I want you to wreck me and then put me back together. I want you to hold me and smile at me - only me with the love in your eyes. I want to be the one to keep you protected when threat comes by and I want to look into your soul and share that spirit that you have. Even when it's dark I'll turn to you, even if it's raining I'll keep you sheltered. Even if there are a thousand nails on the bed I lie I'll stay there because that's what I need to live - even with that pain I'll live because I need you. I want to fight with you and toss you aside when you get rude and come back and make love to you to forget all that we fought over. I want to have a bad day at work and come loose myself in you because you're my solace. I want to lie back on the grass and watch the clouds with you. I want to go places with you and discover your favourite spot.

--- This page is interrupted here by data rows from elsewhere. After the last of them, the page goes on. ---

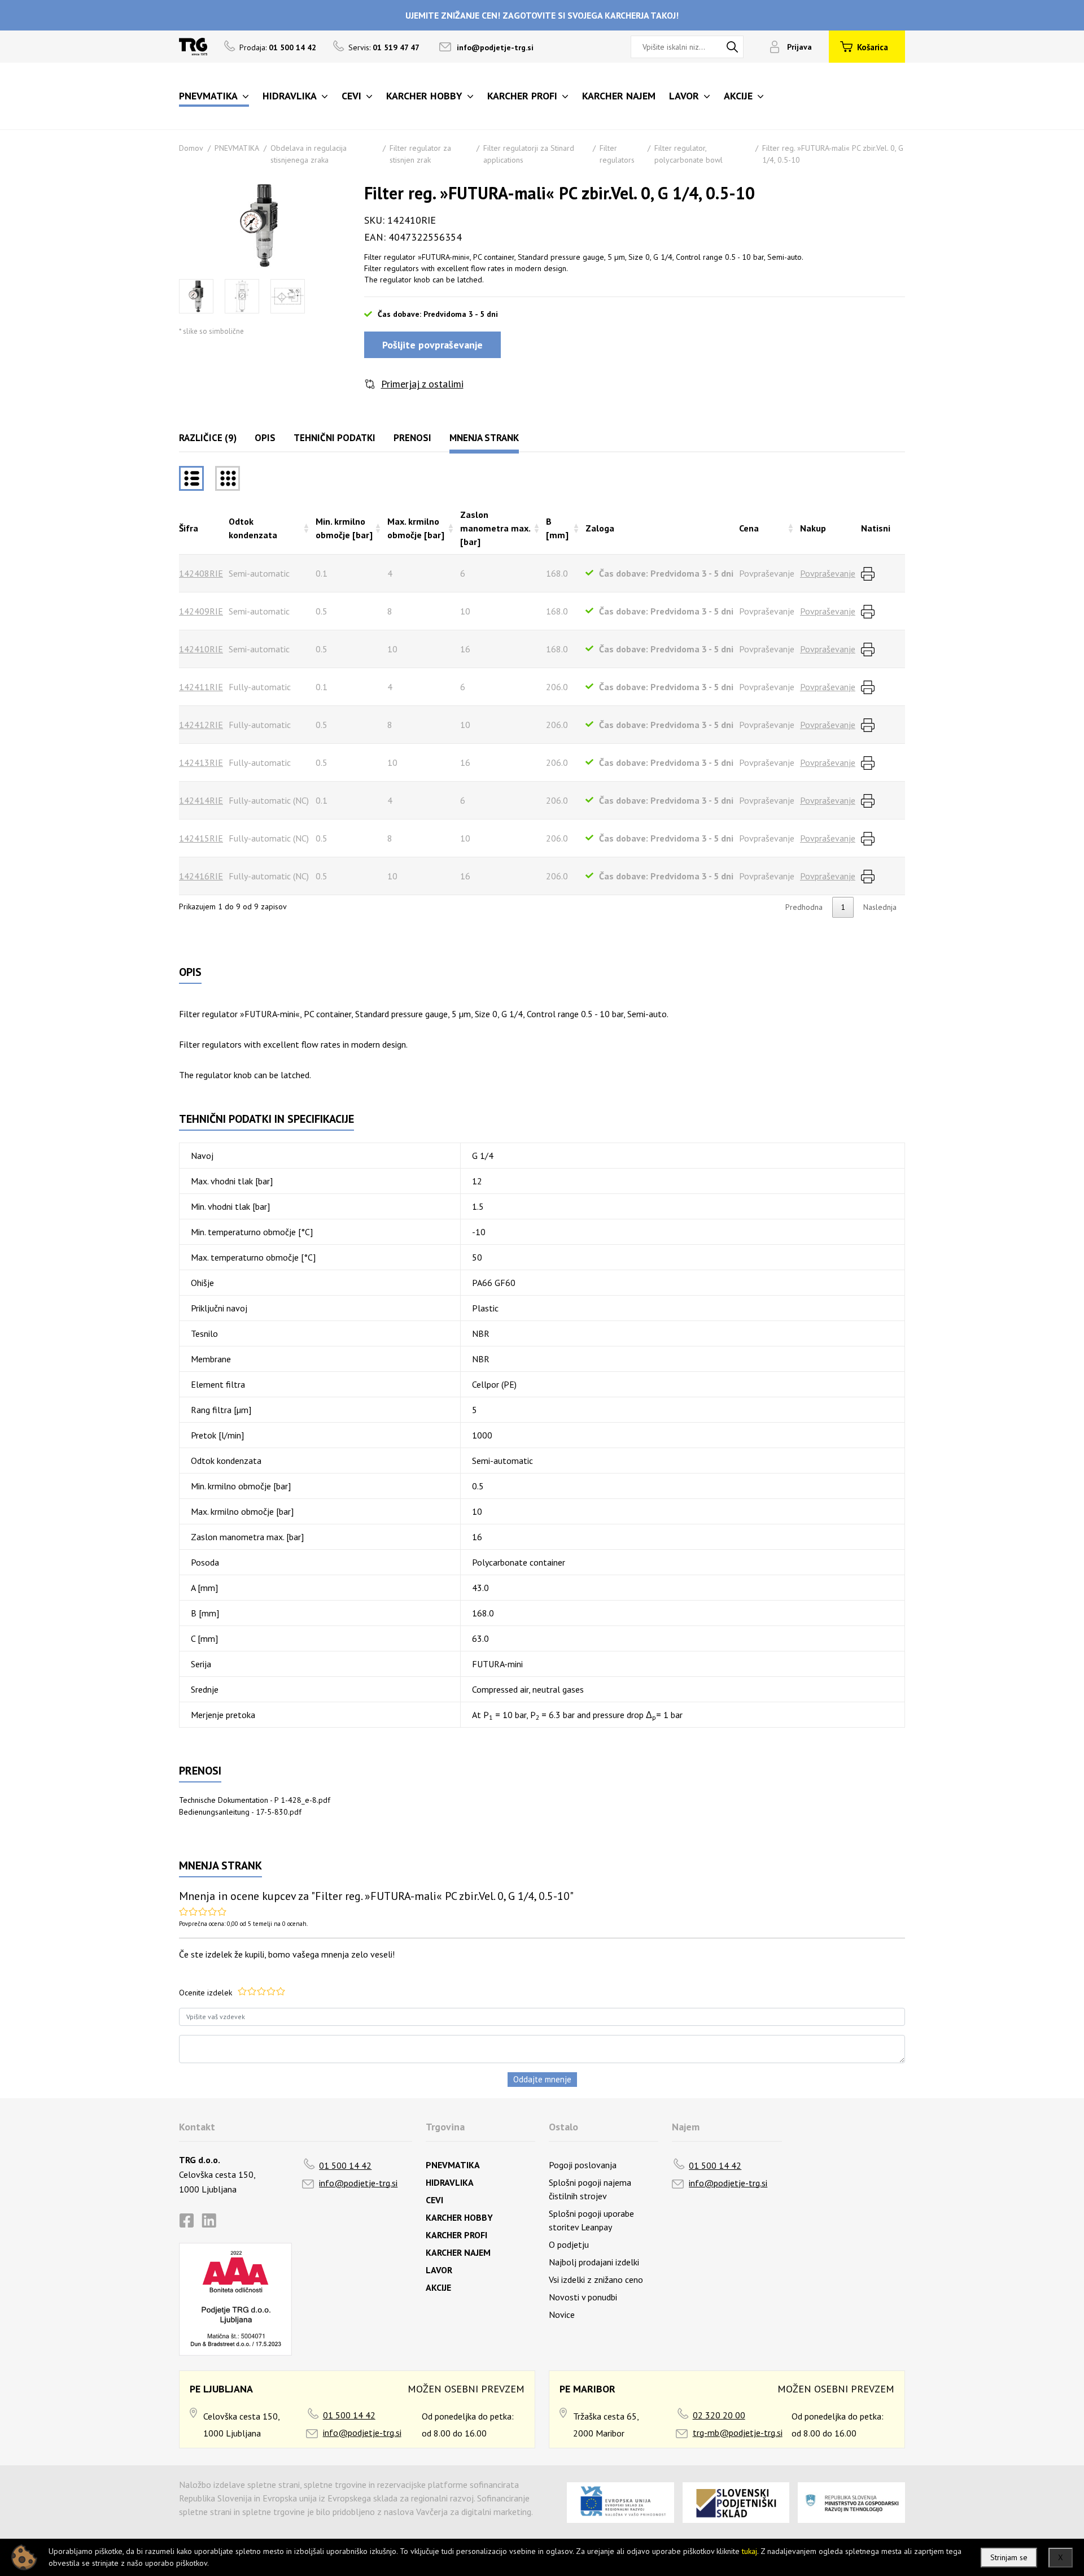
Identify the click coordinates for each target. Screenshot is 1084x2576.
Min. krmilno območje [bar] (344, 528)
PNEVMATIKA (237, 148)
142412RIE (201, 724)
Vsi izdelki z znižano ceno (596, 2279)
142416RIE (201, 876)
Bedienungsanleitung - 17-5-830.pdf (240, 1812)
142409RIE (201, 611)
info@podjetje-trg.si (495, 47)
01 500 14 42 (345, 2165)
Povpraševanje (827, 573)
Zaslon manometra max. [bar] (495, 528)
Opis (265, 437)
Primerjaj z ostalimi (422, 383)
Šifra (188, 528)
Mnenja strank (484, 437)
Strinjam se (1009, 2557)
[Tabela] (191, 478)
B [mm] (557, 528)
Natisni (875, 528)
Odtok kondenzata (253, 528)
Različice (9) (208, 437)
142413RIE (201, 762)
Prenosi (412, 437)
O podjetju (569, 2244)
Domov (191, 148)
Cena (749, 528)
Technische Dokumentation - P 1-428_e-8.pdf (254, 1800)
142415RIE (201, 838)
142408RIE (201, 573)
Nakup (813, 528)
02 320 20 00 (719, 2415)
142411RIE (201, 686)
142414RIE (201, 800)
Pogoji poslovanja (583, 2164)
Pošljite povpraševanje (432, 344)
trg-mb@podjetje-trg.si (738, 2432)
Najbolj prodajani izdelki (594, 2262)
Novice (562, 2314)
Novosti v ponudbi (583, 2297)
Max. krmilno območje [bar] (415, 528)
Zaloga (599, 528)
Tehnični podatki (334, 437)
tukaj (749, 2551)
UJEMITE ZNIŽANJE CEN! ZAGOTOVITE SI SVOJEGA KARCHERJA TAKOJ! (542, 15)
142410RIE (201, 649)
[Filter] (227, 478)
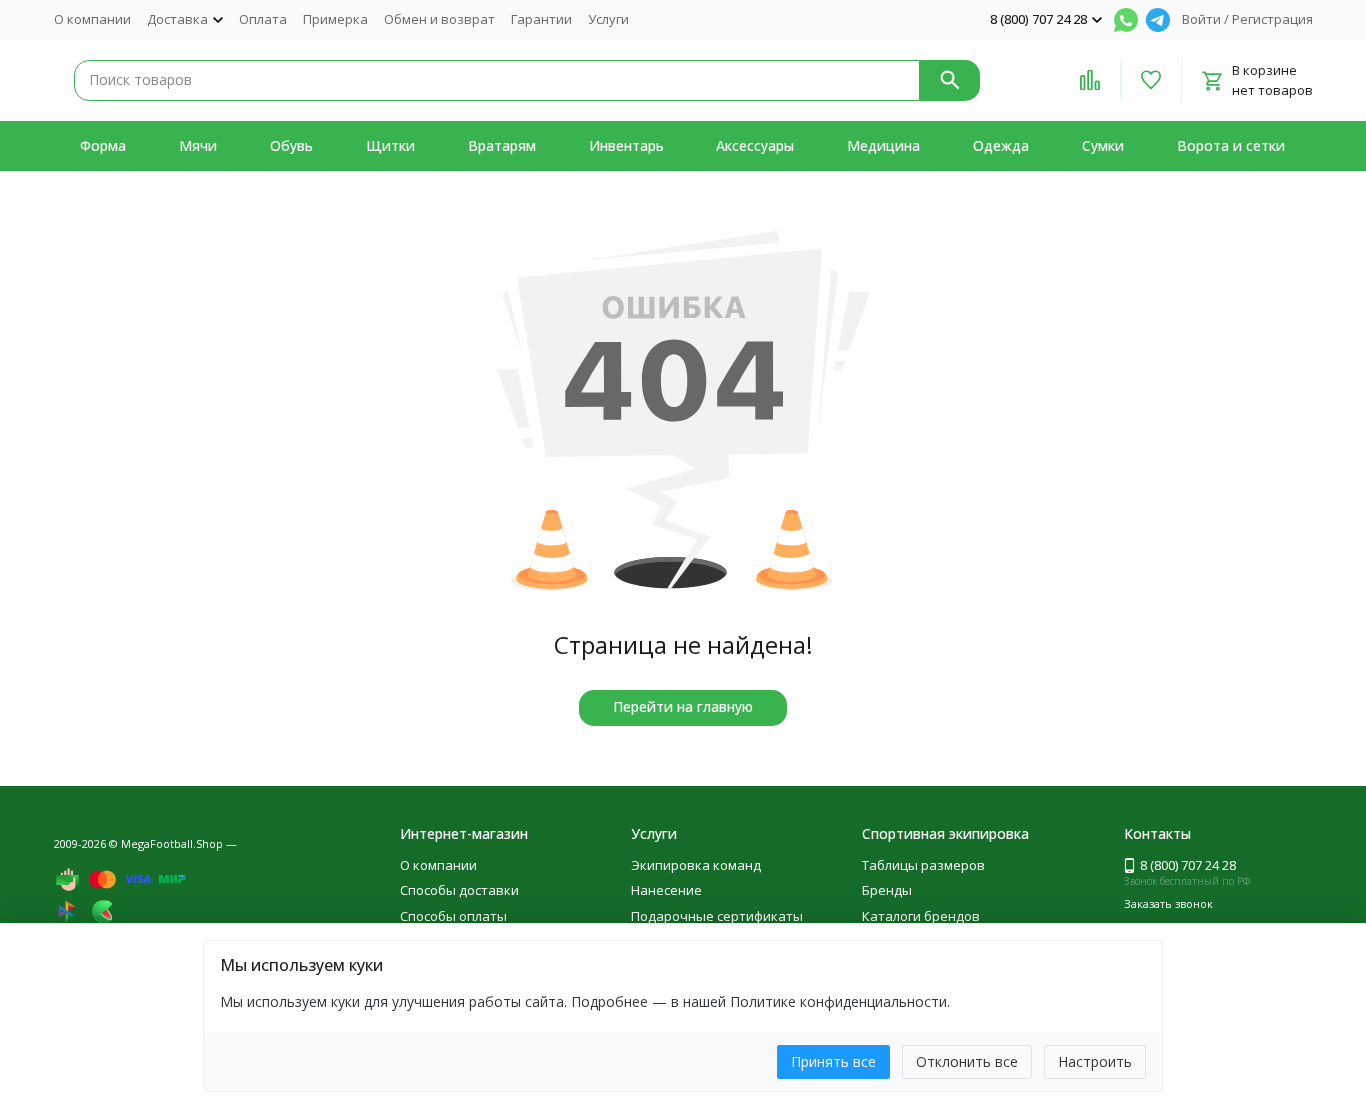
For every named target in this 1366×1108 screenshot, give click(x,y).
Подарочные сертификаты (717, 916)
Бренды (887, 890)
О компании (92, 19)
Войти (1201, 19)
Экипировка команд (696, 865)
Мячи (198, 145)
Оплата (263, 19)
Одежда (1001, 145)
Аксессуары (755, 145)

I may not be able to give you anything else but I promise you I will give you all that I am and that I have. Never needed anyone or anything in my life like I need you. I don't have anything to my name but I'll give you myself. All that is of me I will give to you. There's nothing more that I want but to see a thousand other tomorrows with you beside me.

I need you so dearly that it hurts. I've never imagined a glorious and happy life until you walked in and wrecked what I thought was my life. I was just a walking, functioning shell and then you taught me that there were things bigger than possession. You taught me love. You taught me happiness. You taught me sadness. You taught me pain and pleasure. You taught me life.

I didn't think I wanted anything more than to be on top of the world but I know I do. Now I know I want you and nothing else compares.

I want you to be my everything. In fact, you are my everything. I love you too damn much.

The tears seeped from the corners of my eyes and every gaze in the room was fixed on me. And my eyes - my eyes were only for that one person who I needed. Who made the present bearable and my future beautiful.

If only that person didn't stand in front of me with regretful tears streaming down and a curt, clear reply.

A simple shake of the head.

No.

Everything that I had within me shattered. My heart splintered and I felt the gash that grew larger with every tear that rolled down her cheek. If I had tears left in my body after what Nicholas made me I felt them climb into eyes. Warm, foreign trickles spread from the dark shadows that were below my eyes to the hollows of my cheeks. She didn't want me. And I loved her with all that I had in me. Every fibre in my fùcked body belonged to her. How could I show it to her?

Even my tears that streamed like blood down my face didn't do it, she didn't love me and it was tearing me from the inside. The fissure in my chest cavity spread wider because I couldn't pull my eyes away from her.

Evan was standing there with her and his hand was banded around her wrist and I could see the ugly mark he would leave on her flawless skin. His eyes were emotionless and his smile spoke the world.

She was my woman and she didn't belong to me. I knew she loved me, she had to. There was no doubt in my heart but losing her, losing her would kill me. The fissure it would grow until it spread from the vessels of my heart to my diaphragm until my stomach could feel that agony that my heart was feeling.